I am starting to workout more, eat better, and spend time with good family, friends, and my baby nephew. I am really trying not to sweat the small stuff because I tend to worry and analyze over everything. I am gonna try a new club...and have a few day job interviews lined up as well. I really plan on achieving my goals and not just talking about them. I am also trying my best not too get too involved with any one guy at the moment... because i'ts not what I need. I do not want to worry if i made little mistakes with guy's... i am human and a good person. I want to do some volunteer work... finally paint and re-do my house... and just start living! For some reason, I feel as though I was living so robotic and safe. I do not feel like I was too happy, so now I really want to just do everything in my power to make myself happy ( as well as good friends and family.) So i plan on new experiances, surrounding myself with positive people,taking care of myself, and looking at the overall big picture of everything i should be thankful for (instead of worrying about every little thing.) I want to make every moment valuable, worthwhile, and productive.

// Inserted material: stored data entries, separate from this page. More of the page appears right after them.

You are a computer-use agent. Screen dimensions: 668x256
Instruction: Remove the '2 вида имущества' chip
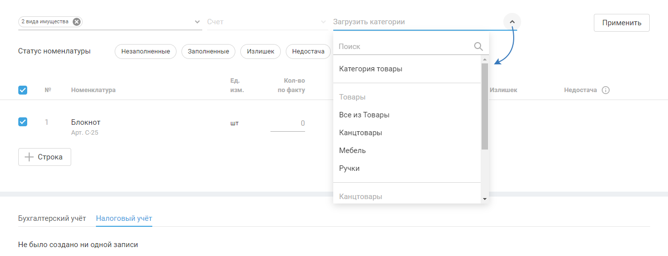tap(76, 22)
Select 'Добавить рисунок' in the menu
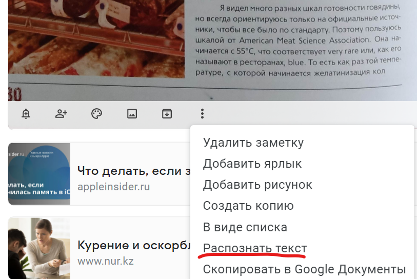This screenshot has height=279, width=417. (x=257, y=185)
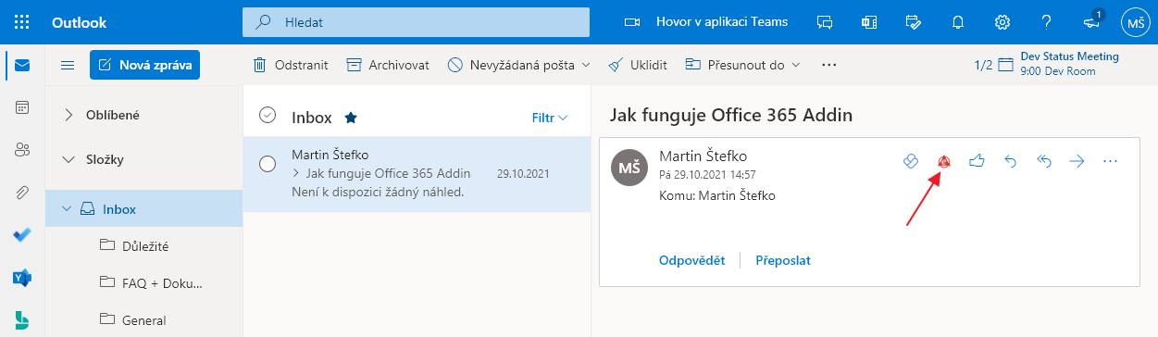Forward message using right arrow icon
Viewport: 1158px width, 337px height.
pyautogui.click(x=1077, y=161)
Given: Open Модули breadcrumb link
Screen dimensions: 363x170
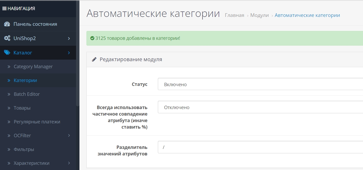Looking at the screenshot, I should click(259, 15).
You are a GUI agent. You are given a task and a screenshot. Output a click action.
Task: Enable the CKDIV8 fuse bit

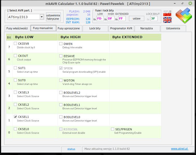pyautogui.click(x=16, y=44)
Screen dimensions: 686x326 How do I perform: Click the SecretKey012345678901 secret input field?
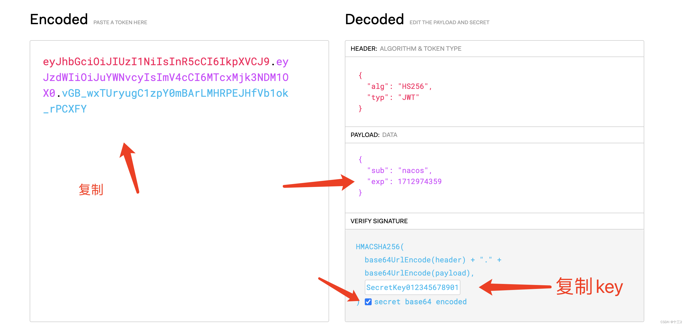(412, 287)

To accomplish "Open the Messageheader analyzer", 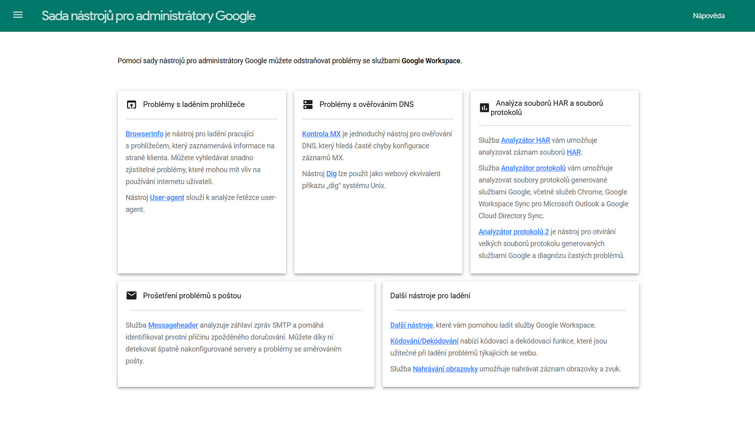I will (x=173, y=325).
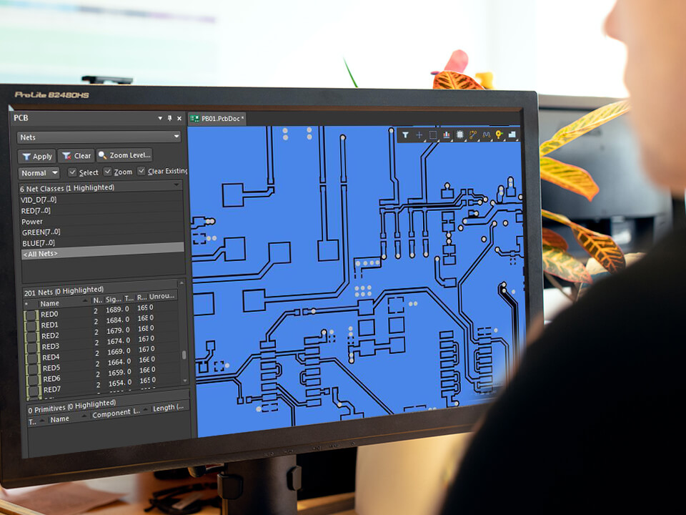
Task: Click the selection filter funnel icon
Action: pos(405,134)
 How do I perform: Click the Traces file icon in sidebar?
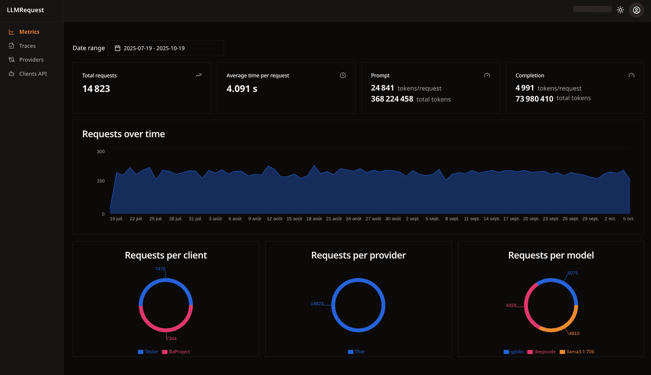(x=11, y=46)
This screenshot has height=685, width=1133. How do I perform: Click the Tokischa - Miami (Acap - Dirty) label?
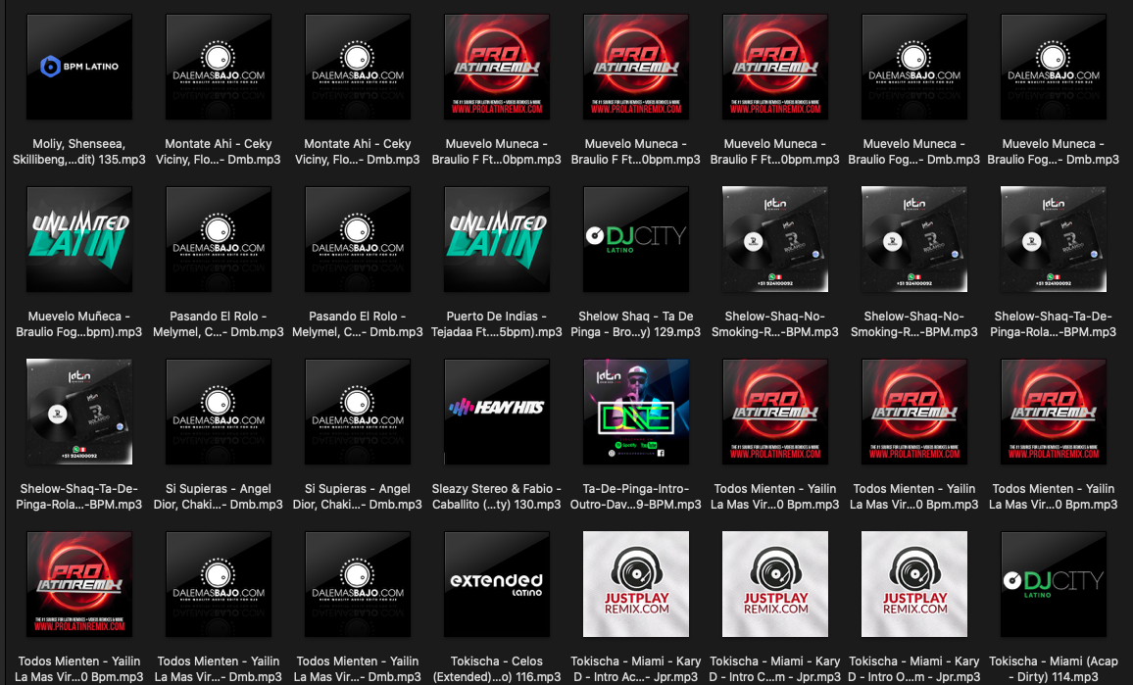pos(1054,668)
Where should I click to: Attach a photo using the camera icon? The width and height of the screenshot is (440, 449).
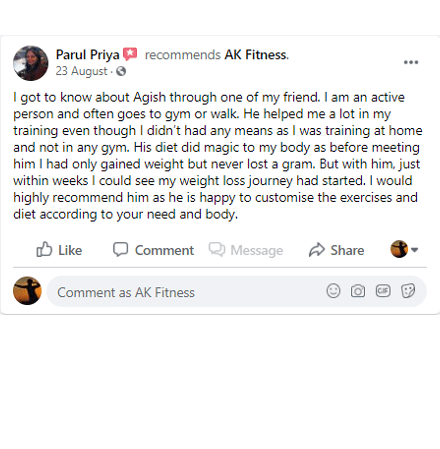[x=358, y=291]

I just thought I would share this, SW is my support system. I also plan on going to stripper web more when i am online for leisure ( instead of instant messaging back and forth on aol with people that do not bring forth any great conversational value.)
Any one else going through their change of lifestyle/ way of looking at things for the new year? Any goals/ refinements that ya's are trying to make in your lives?
I just want to be happy and do great things for myself... anyone else have their little plans of change?